Friday, May 1, 2009

Accidents


Sometimes a mistake can wind up looking better than what you planned. I bought a calla lily to paint and then never got around to painting it. It looked lost and forlorn and then started to die. Rather than throw it away, I decided to take a photo of it. Pulling out my incredibly old digital camera that my friend Hal gave me, I took a shot only to discover the flash hadn't gone off. But I really like the way the picture came out. Very faded and grainy. It looked somehow older and more atmospheric that if the flash had gone off. I think sometimes things you don't plan work out better than the planned action - there's a spontaneity that you miss if you are too exact.

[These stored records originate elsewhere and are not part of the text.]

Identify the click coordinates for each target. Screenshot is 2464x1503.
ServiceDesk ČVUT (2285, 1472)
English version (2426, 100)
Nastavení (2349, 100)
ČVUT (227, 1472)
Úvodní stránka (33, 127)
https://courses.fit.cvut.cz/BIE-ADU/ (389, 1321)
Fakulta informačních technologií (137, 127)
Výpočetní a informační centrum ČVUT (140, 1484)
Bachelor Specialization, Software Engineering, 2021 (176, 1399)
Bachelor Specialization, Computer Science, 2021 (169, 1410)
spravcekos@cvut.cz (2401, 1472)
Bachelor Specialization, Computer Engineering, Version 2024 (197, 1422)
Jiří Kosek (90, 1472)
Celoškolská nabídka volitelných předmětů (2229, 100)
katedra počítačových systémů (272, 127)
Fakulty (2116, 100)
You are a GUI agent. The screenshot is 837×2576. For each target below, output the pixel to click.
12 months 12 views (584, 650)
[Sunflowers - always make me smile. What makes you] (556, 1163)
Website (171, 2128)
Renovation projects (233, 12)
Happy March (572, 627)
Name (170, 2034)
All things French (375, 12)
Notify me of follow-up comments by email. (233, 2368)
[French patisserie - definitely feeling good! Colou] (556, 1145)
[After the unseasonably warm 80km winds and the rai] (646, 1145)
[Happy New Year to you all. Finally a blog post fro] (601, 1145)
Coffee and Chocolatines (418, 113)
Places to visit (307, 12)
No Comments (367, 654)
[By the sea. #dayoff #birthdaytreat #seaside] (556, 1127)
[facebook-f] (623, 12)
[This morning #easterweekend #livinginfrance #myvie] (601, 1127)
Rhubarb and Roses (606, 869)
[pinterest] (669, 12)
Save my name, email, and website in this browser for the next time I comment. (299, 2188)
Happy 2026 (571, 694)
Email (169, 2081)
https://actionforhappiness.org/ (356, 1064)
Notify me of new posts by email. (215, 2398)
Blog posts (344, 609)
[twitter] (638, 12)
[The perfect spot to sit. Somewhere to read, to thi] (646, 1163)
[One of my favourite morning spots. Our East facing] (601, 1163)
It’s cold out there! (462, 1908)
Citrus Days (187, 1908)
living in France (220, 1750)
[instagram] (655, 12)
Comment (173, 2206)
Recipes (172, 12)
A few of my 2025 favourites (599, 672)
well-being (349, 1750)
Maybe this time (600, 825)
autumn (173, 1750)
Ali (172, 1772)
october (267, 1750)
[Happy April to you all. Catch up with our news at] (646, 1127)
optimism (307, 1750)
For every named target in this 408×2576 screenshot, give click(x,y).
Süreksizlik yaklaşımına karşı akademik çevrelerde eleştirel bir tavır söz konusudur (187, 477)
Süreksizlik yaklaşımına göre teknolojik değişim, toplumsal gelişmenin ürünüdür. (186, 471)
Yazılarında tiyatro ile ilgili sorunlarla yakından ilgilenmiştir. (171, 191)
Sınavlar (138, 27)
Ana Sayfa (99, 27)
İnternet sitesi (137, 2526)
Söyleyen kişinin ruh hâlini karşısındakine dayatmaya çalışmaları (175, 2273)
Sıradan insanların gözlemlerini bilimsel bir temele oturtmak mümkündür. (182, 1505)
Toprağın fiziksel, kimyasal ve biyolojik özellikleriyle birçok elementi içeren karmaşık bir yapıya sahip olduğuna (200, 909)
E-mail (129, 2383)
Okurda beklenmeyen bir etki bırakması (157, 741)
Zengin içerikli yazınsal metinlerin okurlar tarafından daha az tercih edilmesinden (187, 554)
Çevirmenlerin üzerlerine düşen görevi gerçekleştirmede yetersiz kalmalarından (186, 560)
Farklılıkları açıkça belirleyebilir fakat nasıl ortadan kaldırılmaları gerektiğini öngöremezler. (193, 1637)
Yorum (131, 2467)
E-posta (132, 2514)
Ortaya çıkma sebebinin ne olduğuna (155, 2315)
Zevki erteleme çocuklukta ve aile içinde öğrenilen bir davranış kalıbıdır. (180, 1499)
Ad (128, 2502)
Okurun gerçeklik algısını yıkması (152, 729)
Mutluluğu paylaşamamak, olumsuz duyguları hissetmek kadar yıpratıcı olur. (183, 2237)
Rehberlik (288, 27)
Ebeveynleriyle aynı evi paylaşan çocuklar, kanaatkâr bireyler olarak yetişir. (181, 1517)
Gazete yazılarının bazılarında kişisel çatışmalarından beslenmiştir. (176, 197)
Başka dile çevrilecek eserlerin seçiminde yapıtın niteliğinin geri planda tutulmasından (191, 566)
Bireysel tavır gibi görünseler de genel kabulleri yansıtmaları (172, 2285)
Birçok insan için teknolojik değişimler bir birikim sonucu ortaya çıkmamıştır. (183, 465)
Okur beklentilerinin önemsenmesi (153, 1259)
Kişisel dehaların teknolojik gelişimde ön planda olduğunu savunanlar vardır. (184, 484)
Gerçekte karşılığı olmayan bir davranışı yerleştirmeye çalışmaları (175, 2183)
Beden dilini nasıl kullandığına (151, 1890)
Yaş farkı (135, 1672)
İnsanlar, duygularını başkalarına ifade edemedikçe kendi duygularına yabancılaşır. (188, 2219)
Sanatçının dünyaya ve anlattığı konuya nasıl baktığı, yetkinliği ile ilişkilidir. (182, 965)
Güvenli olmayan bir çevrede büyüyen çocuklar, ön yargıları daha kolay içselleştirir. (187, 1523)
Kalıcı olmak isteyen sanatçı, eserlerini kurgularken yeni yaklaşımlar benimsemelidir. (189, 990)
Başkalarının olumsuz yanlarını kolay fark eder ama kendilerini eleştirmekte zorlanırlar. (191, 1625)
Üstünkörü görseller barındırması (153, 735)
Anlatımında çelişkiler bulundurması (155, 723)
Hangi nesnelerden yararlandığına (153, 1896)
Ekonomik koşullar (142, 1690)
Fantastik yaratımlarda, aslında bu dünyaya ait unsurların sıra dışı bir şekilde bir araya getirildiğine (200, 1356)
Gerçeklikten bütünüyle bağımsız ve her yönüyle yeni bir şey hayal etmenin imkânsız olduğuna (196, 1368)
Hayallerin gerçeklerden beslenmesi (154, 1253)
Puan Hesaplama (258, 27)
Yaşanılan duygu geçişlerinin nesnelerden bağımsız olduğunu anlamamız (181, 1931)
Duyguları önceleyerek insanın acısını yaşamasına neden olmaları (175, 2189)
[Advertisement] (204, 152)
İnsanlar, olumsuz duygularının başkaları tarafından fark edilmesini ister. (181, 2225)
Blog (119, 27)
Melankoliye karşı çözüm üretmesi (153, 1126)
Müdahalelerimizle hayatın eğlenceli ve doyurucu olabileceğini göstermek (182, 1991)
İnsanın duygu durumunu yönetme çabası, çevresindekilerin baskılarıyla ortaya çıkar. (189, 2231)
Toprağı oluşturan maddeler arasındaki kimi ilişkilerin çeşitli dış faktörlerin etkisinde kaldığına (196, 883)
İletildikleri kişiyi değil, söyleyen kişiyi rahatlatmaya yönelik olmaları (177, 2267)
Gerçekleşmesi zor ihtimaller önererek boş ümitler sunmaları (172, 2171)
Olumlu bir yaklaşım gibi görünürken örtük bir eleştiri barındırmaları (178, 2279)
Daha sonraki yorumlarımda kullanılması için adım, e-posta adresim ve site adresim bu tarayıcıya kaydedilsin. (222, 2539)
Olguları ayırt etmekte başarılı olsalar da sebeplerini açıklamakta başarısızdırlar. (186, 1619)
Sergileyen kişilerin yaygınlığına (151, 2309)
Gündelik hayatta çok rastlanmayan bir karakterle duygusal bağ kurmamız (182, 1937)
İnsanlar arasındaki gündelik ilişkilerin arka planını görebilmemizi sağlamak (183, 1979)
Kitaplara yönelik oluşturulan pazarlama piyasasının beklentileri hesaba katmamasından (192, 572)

My former Watercolor instructor, William Kolbe, often based his paintings on accidents (though he really didn't say they were). He called them treatments or experiments. He'd lay some color down in a wash and cover it with plastic or wax paper and then develop the paintings from that. It made the painting more alive in many ways. I still do that when I paint. It does make the backgrounds more interesting. Terri, my printmaking instructor often says that in printmaking you accept the flaws on the plates or the chip in woodblock, because it adds character and depth. I think that's probably true in real life as well. It's how you respond to the accident and incorporate it is how well you do in life.

My grandmother was a believer in unplanned activities or accidents. She'd get in her car and just drive, finding something of value every time she looked. Going along a familiar path, she'd take a left turn instead of a right one and find a wonderfully charming house or a cemetery that someone she knew was buried in and had forgotten about. She'd make a normal drive to the post office an adventure and I loved going with her but her daughters fretted especially when she was older and her driving had deteriorated. I to think that I am similar to her in this. Certainly I've had a great deal of 'accidents' that turn out better because I accepted them in a spirit of adventure.